IoTで活用すべき「クラウド」は「PaaS」や「SaaS」
一般的にクラウドというとIaaS(Infrastructure as a Service;仮想サーバなどのインフラを模したサービス群)を思い浮かべるかと思います。しかし結論から言うと、IaaSでは小さく・素早く始められないのです。仮想サーバのスペック決めやセットアップなどの準備だけでなく、アクセス数増加時のサーバの台数を増やすといった運用や管理はユーザが行う必要があり、手間はオンプレやデータセンターとそれほど変わらないのです。
これからはPaaS(Platform as a Service)やSaaS(Software as a Service)といわれる「フルマネージド・サービス」、すなわち準備から運用、管理といったことはすべてクラウドベンダー側が行ってくれるサービスを利用しましょう。
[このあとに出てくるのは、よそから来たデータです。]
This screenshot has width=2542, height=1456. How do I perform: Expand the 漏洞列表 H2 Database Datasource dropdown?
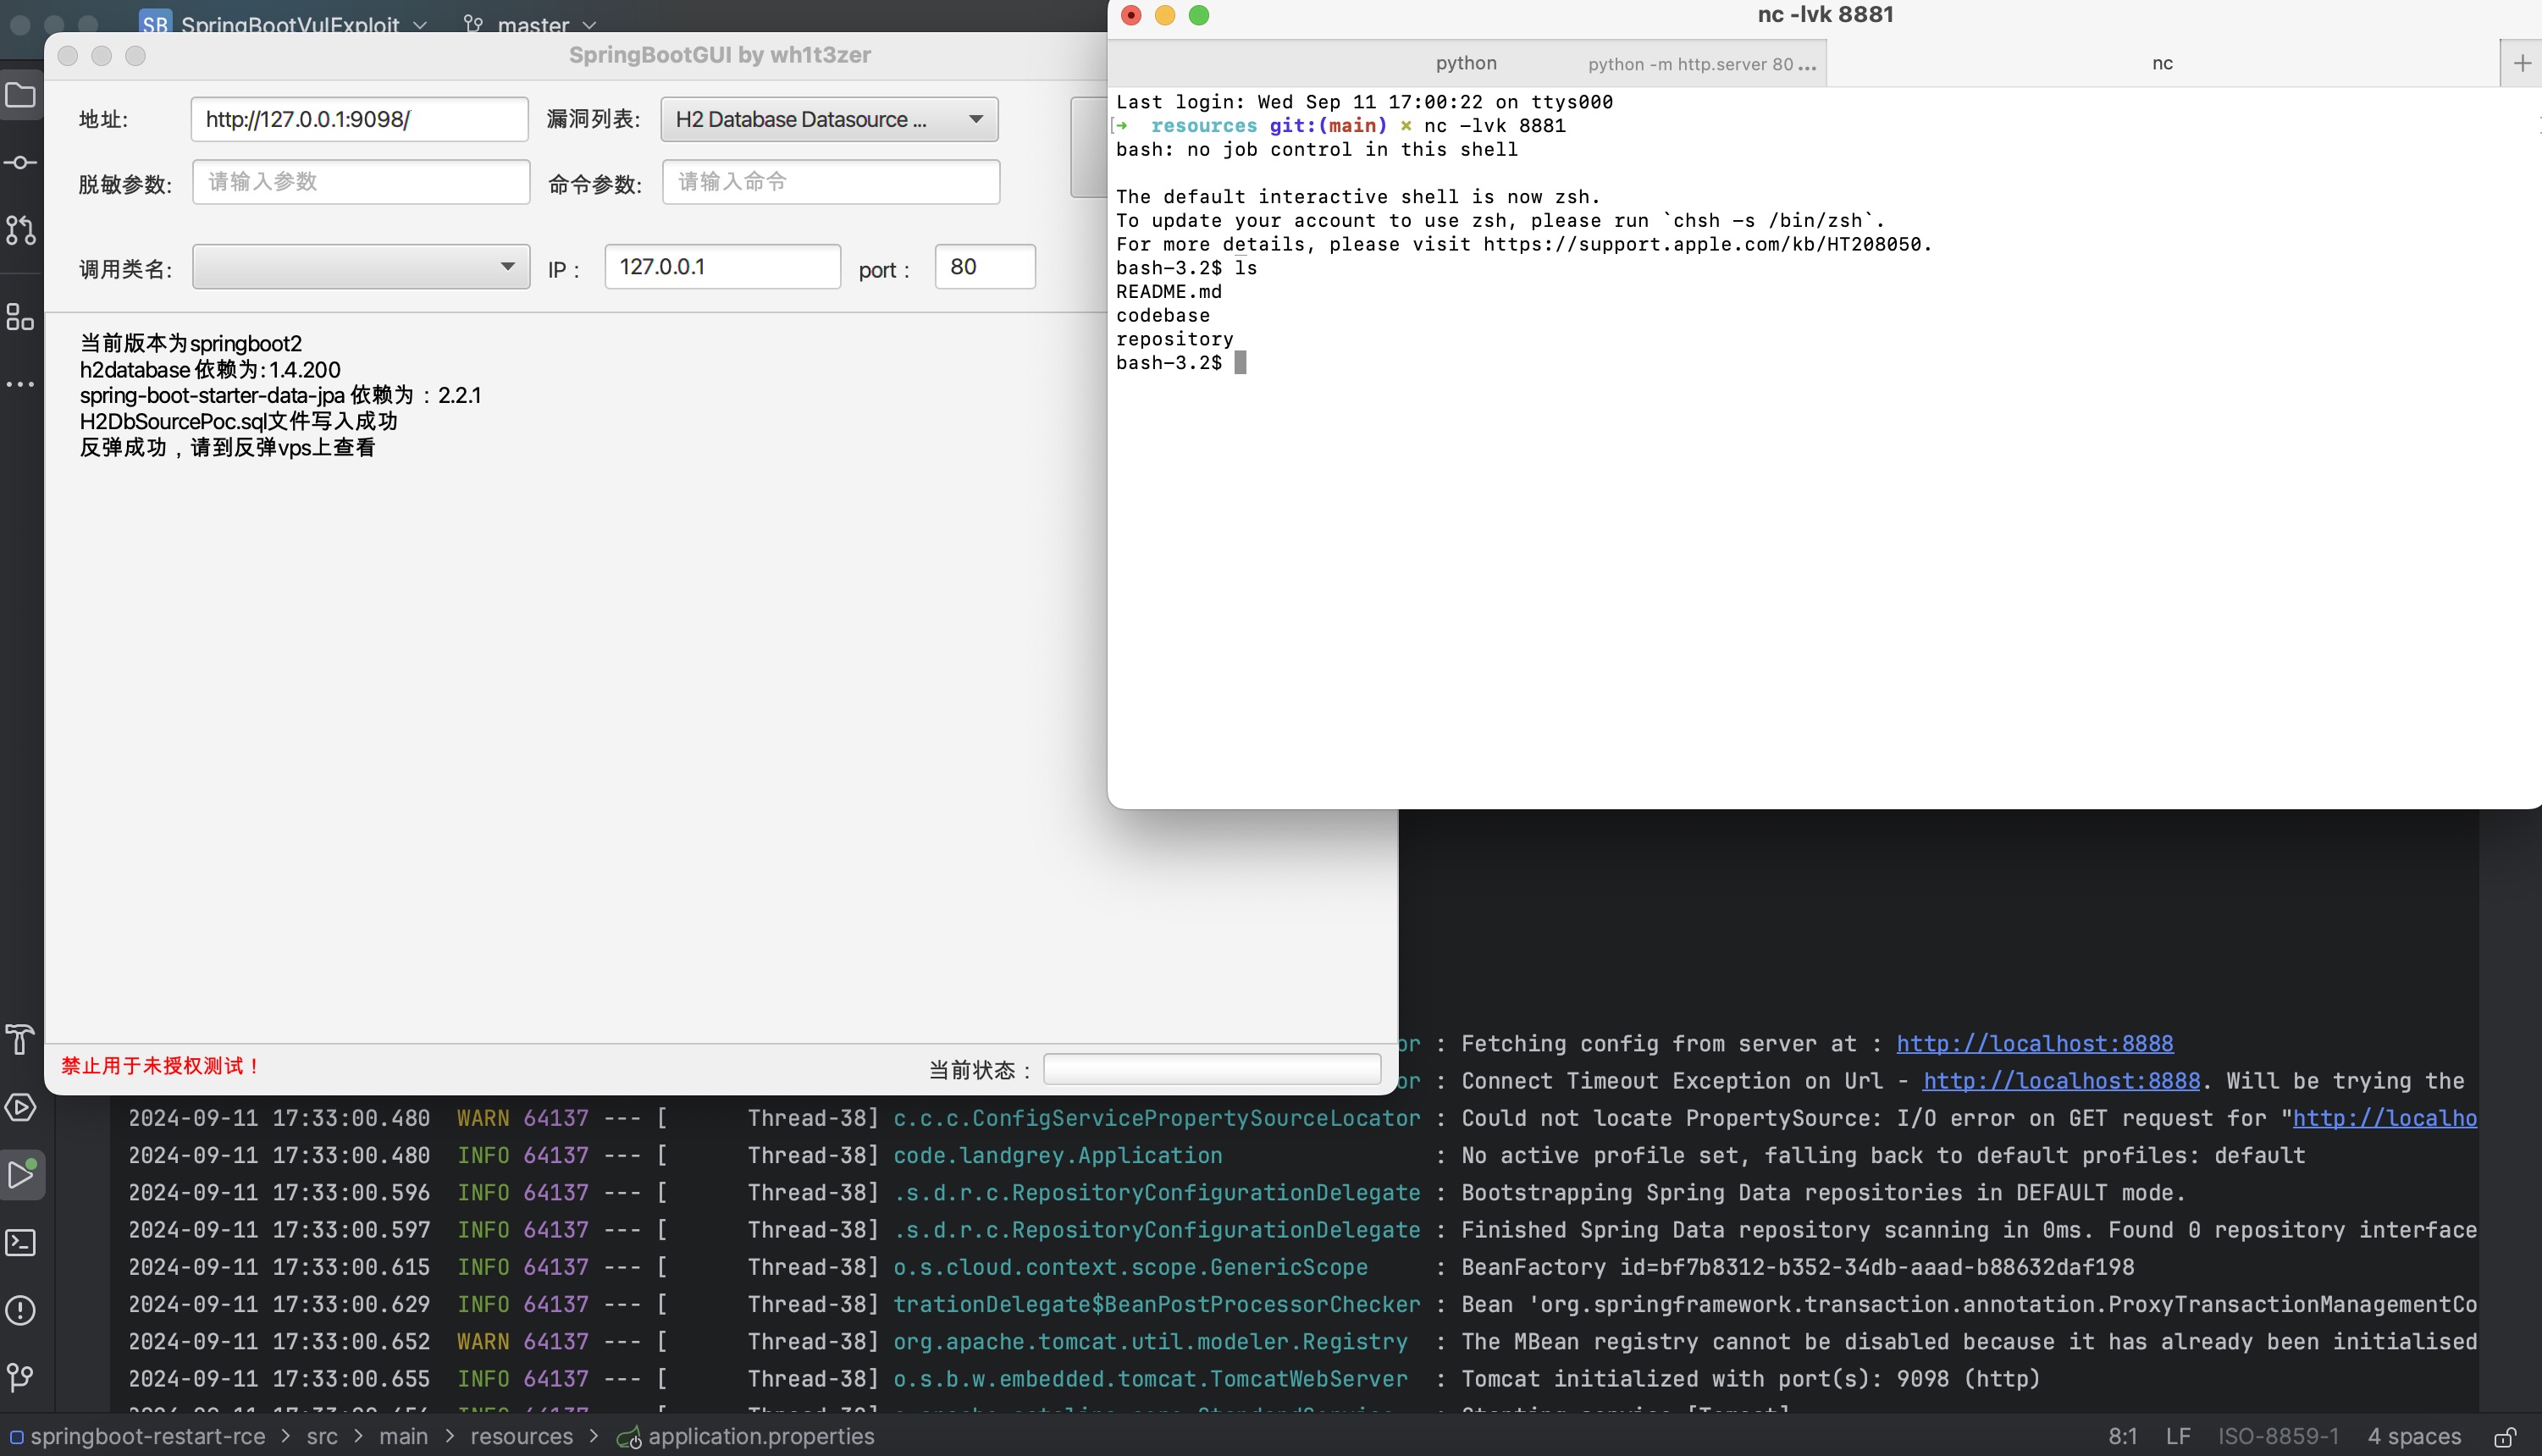pyautogui.click(x=829, y=119)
これらの活用が小さく・素早く始めるコツです。
特にIoTにおいては「大量データ処理基盤」といった分類のPaaSやSaaSを活用することになります。代表的なサービスを以下に挙げます。
- AWS IoT Core
- Amazon Kinesis Data Streams
- Azure IoT Hub
- Azure Event Hubs
- Google Cloud IoT Core
- Google Cloud Pub/Sub
これらのサービスの特徴は、デバイスが1台でも数千でも、同じ仕組みで処理できることです。これにより、技術的なメリットは検証の段階から本番と同等の環境と品質で開発できるうえ、検証時や本番の区別をすることなく利用に見合った費用だけで済むと、ビジネス面でも有利です。